2. If, at the time of the termination, the purchaser has already received goods and services for the performance of the agreement, the agreement will only be terminated partially and exclusively for that part which has still not been performed by Hammesfahr. Amounts which were invoiced by Hammesfahr prior to the termination, related to that which it has already properly executed or delivered for the performance of the agreement, continue to be fully owed and will be immediately due and payable at the time of the termination.
3. All claims of Hammesfahr will be immediately due and payable in full if the purchaser does not fulfil its obligations, or in the event of its insolvency or its moratorium, or if the purchaser, due to whatsoever cause, loses, or might lose, the power of disposal over its assets or a part thereof. In that event Hammesfahr will have the right to terminate or suspend, wholly or in part, the agreement with immediate effect and without judicial intervention, by means of a notice in writing to the purchaser, without prejudice to the right of Hammesfahr to compensation.
Article 13: Liability
1. Hammesfahr accepts statutory obligations of compensation insofar as the purchaser demonstrates by all lawful means and proves that the damage is caused by gross negligence or omission on the part of Hammesfahr.
2. The liability for damage ensuing from article 13.1 is expressly limited to an amount to the level of the invoiced amount in the principal sum related to the delivered products and/or the provided services.

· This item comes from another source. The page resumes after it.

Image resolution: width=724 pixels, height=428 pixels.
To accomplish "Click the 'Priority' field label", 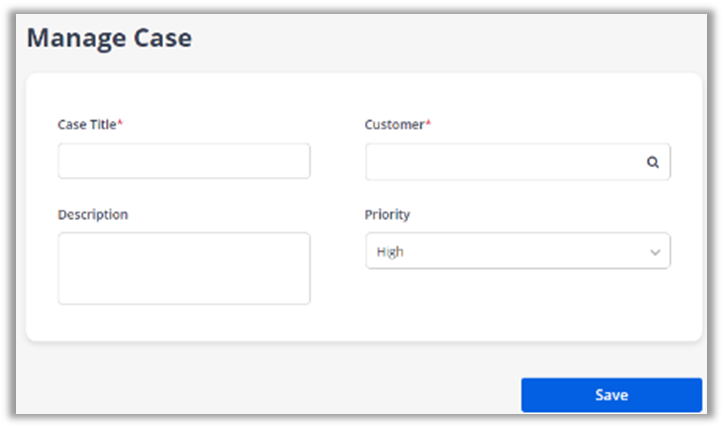I will pos(387,215).
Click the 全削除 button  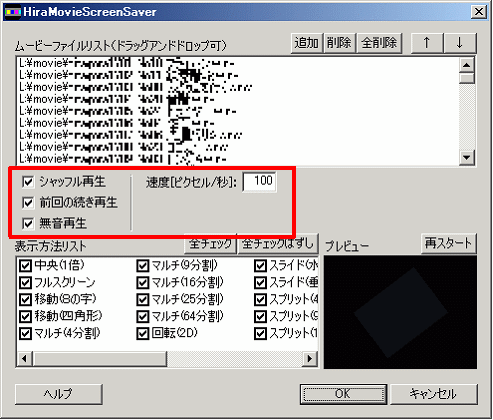(379, 43)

3. Each farther-reaching liability on the part of Hammesfahr for damage, including but not limited to liability for employees and contractors or agents, is excluded, arisen on whatsoever basis, including all direct and indirect loss, such as consequential damage and trading loss. Furthermore the purchaser indemnifies Hammesfahr against all claims by third parties with regard to any damage suffered or to be suffered, all this with due regard to the provisions of this article.
Article 14: Other obligations of the purchaser
1. The purchaser is obliged to immediately inform Hammesfahr in writing if an application for the declaration of insolvency or moratorium of the purchaser is submitted, or if the purchaser, due to whatsoever cause, loses or might lose the power of disposal over its assets or a part thereof.
Article 15: Amendments
1. These General Terms and Conditions can be amended by Hammesfahr, but these amendments will not apply toward the purchaser until after the purchaser has been informed of these amendments.
Article 16: Applicable law and disputes
1. The law of the Netherlands exclusively applies to the agreements between Hammesfahr and the purchaser.
2. All disputes between Hammesfahr and its purchasers will only be submitted to the court with competent jurisdiction in the district where Hammesfahr is established or, all this at the discretion of Hammesfahr, to the court with competent jurisdiction in the place of business of the buyer.